Top of Data to use
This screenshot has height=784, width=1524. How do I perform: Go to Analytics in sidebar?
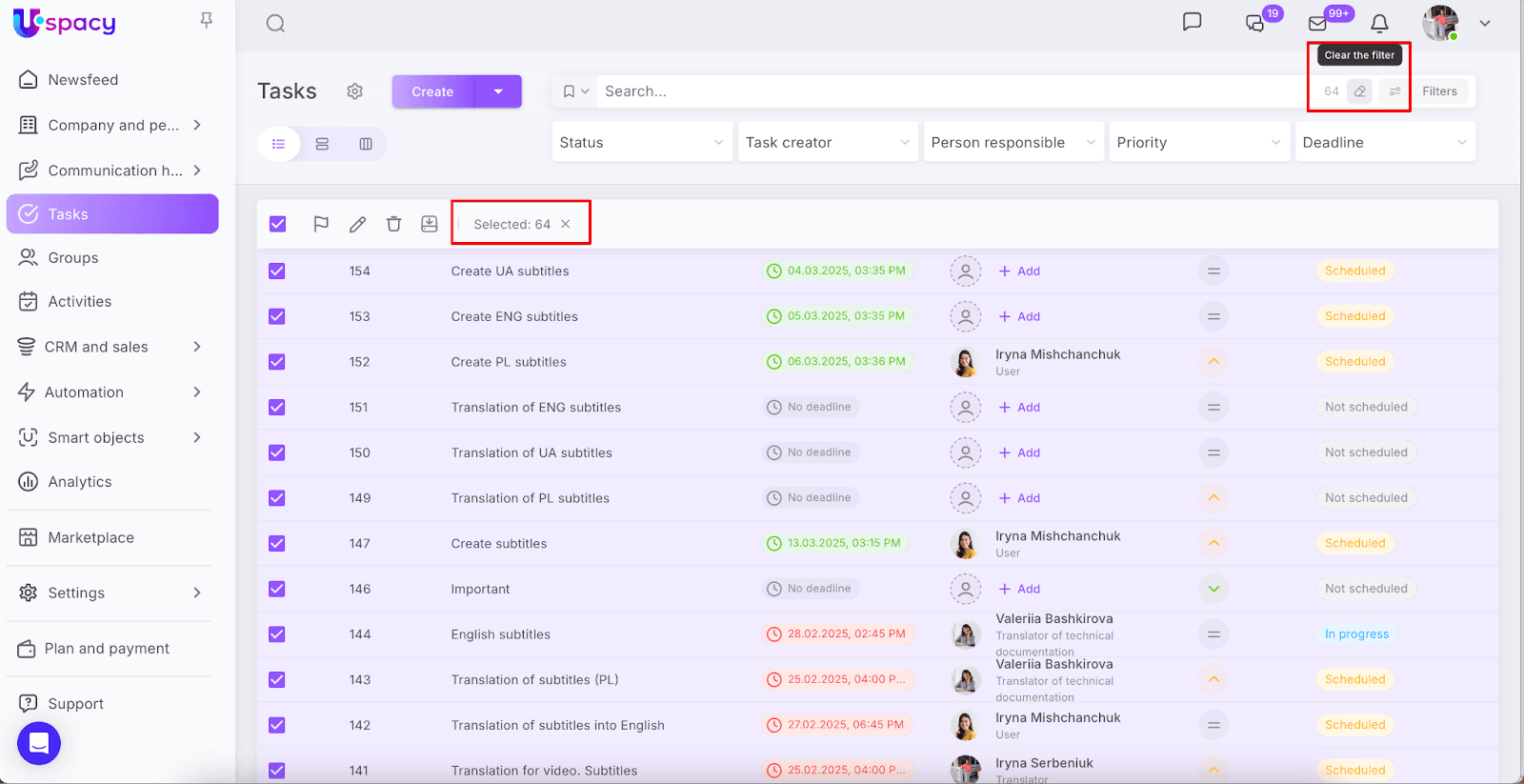(80, 482)
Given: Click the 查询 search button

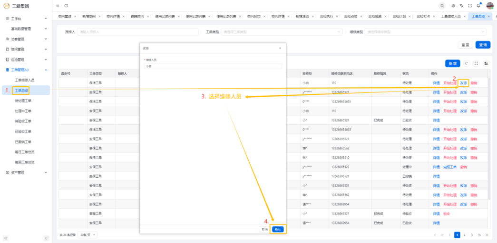Looking at the screenshot, I should tap(483, 45).
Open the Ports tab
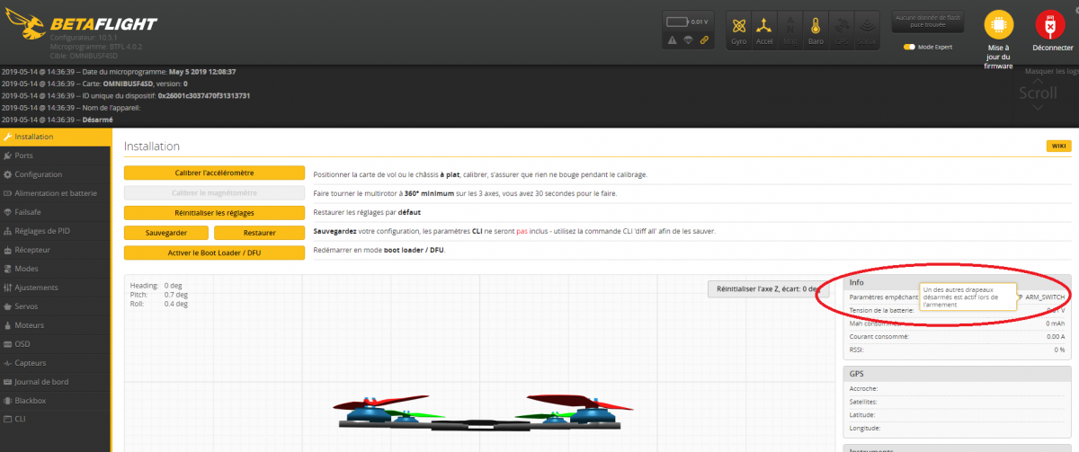1079x452 pixels. click(24, 155)
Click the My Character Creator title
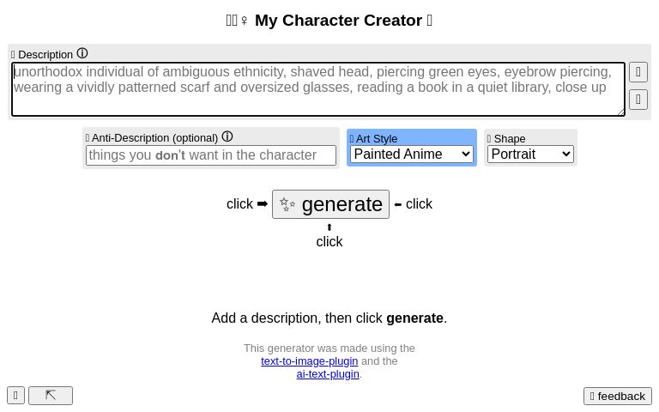 (x=338, y=21)
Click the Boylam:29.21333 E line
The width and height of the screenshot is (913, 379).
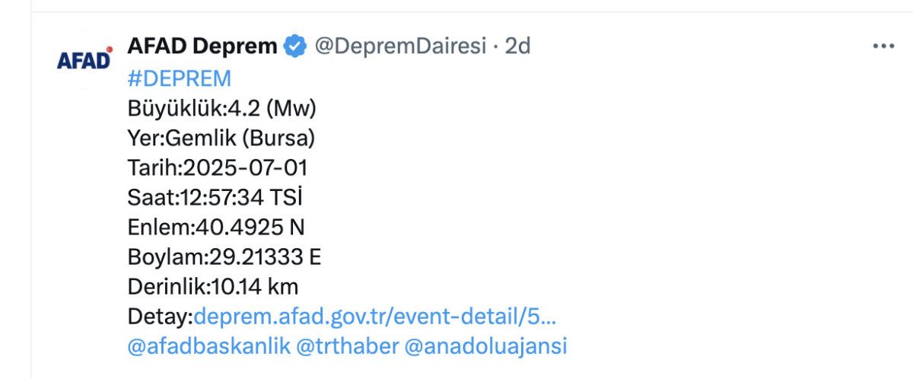coord(224,257)
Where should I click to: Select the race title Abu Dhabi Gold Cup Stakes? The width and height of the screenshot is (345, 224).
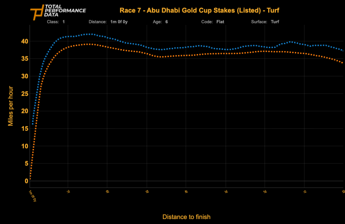point(199,10)
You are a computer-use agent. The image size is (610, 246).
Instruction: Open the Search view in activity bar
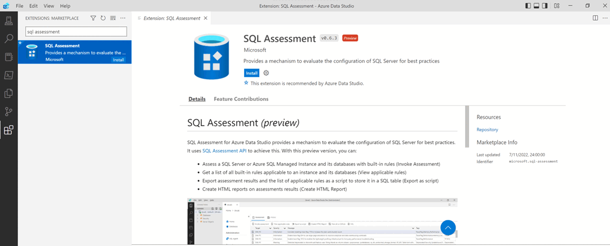[x=9, y=39]
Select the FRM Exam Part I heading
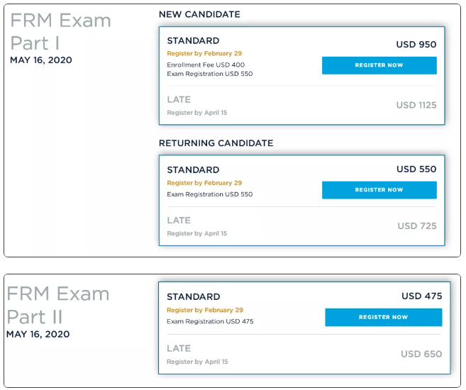The width and height of the screenshot is (466, 390). [x=60, y=31]
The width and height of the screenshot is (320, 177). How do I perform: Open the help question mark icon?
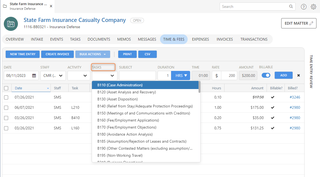[x=303, y=7]
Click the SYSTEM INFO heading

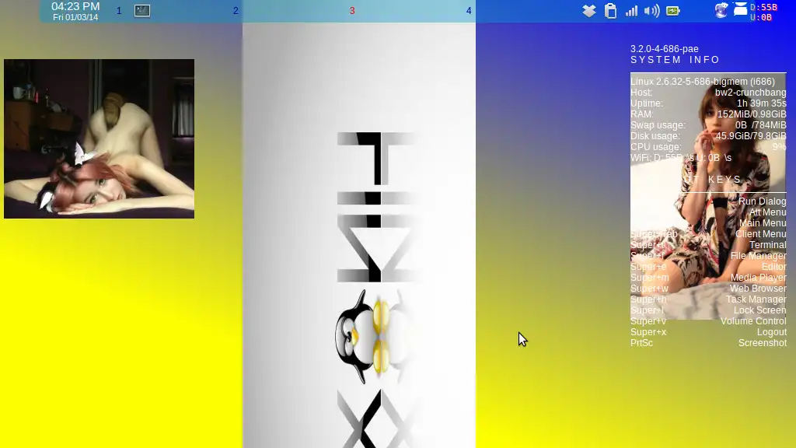[x=676, y=60]
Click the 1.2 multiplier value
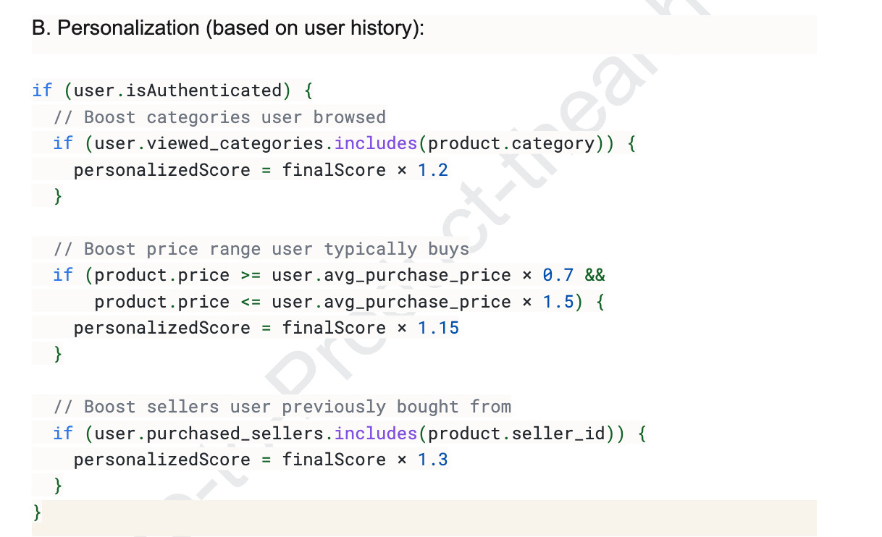The height and width of the screenshot is (537, 882). click(433, 170)
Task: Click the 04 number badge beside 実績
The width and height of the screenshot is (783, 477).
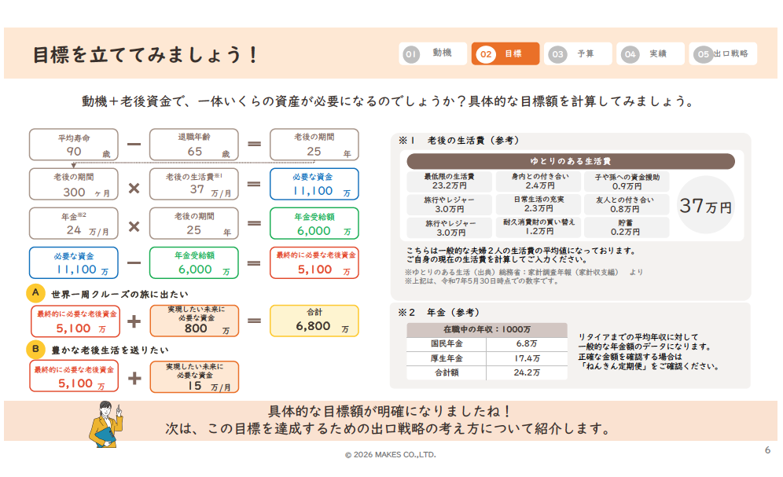Action: (630, 54)
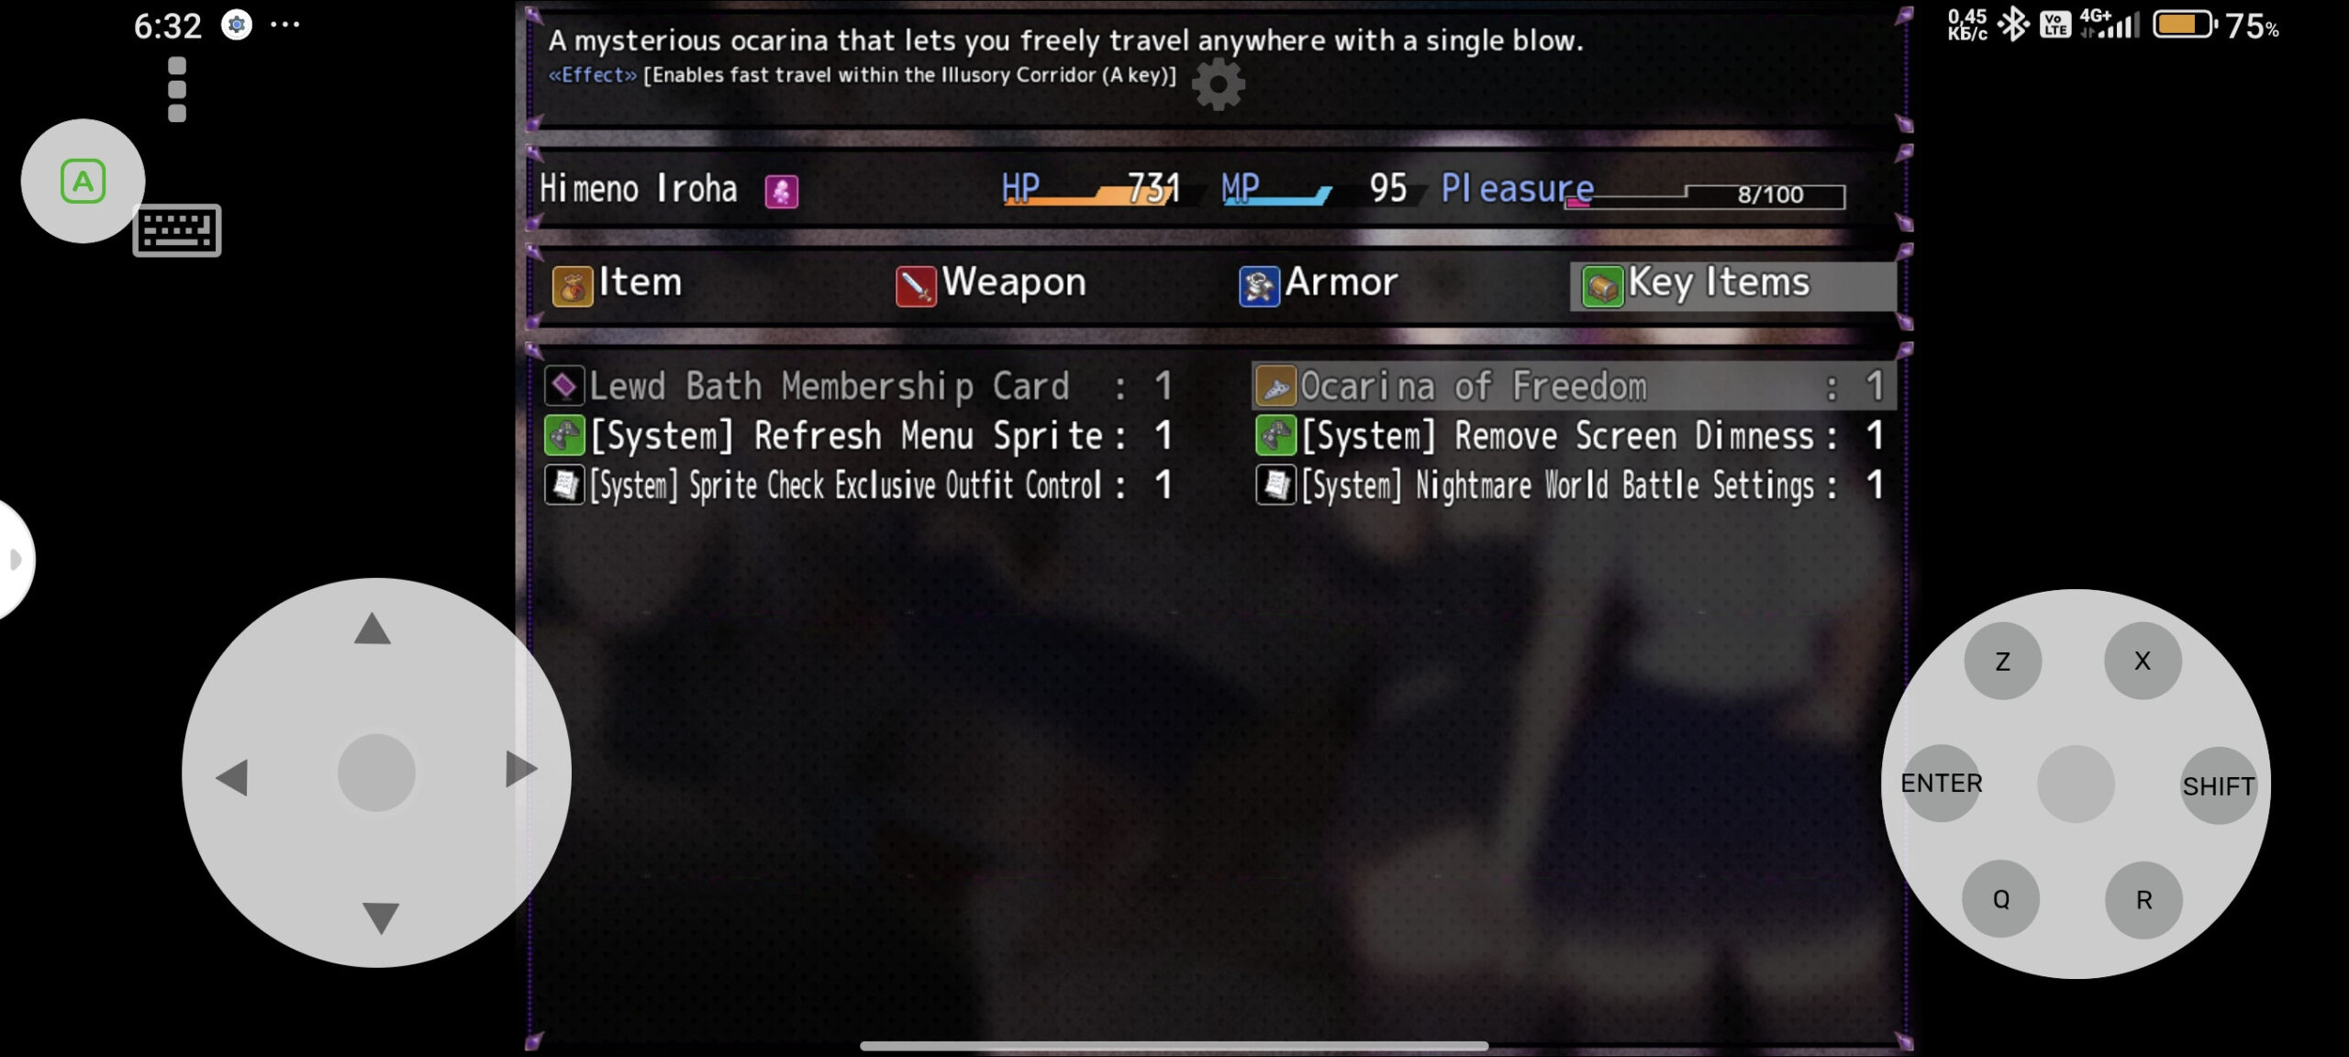The height and width of the screenshot is (1057, 2349).
Task: Select the Ocarina of Freedom item
Action: click(1572, 386)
Bottom of Data to use
_Directions_. From the first line to the last, repeat the records exactly and skip the pictures.

_Answer to this task_.
This screenshot has height=784, width=1524. How do I perform: Go to Analytics in sidebar?
(80, 482)
Given: Click the 查询 search button

Looking at the screenshot, I should tap(483, 45).
Open the Ports tab
1079x452 pixels. click(24, 155)
Click the My Character Creator title
 (x=338, y=21)
Click the Boylam:29.21333 E line
The width and height of the screenshot is (913, 379).
coord(224,257)
Where should I click to: Select the race title Abu Dhabi Gold Cup Stakes? The width and height of the screenshot is (345, 224).
point(199,10)
You are a computer-use agent. The image size is (610, 246).
Instruction: Open the Search view in activity bar
[x=9, y=39]
Select the FRM Exam Part I heading
The width and height of the screenshot is (466, 390). [x=60, y=31]
The width and height of the screenshot is (320, 177). How do I perform: Open the help question mark icon?
[x=303, y=7]
Click the SYSTEM INFO heading

[x=676, y=60]
Click the 1.2 multiplier value
The height and width of the screenshot is (537, 882). click(433, 170)
Task: Click the 04 number badge beside 実績
The width and height of the screenshot is (783, 477).
Action: (630, 54)
The height and width of the screenshot is (1057, 2349).
Task: Select the Ocarina of Freedom item
Action: click(1572, 386)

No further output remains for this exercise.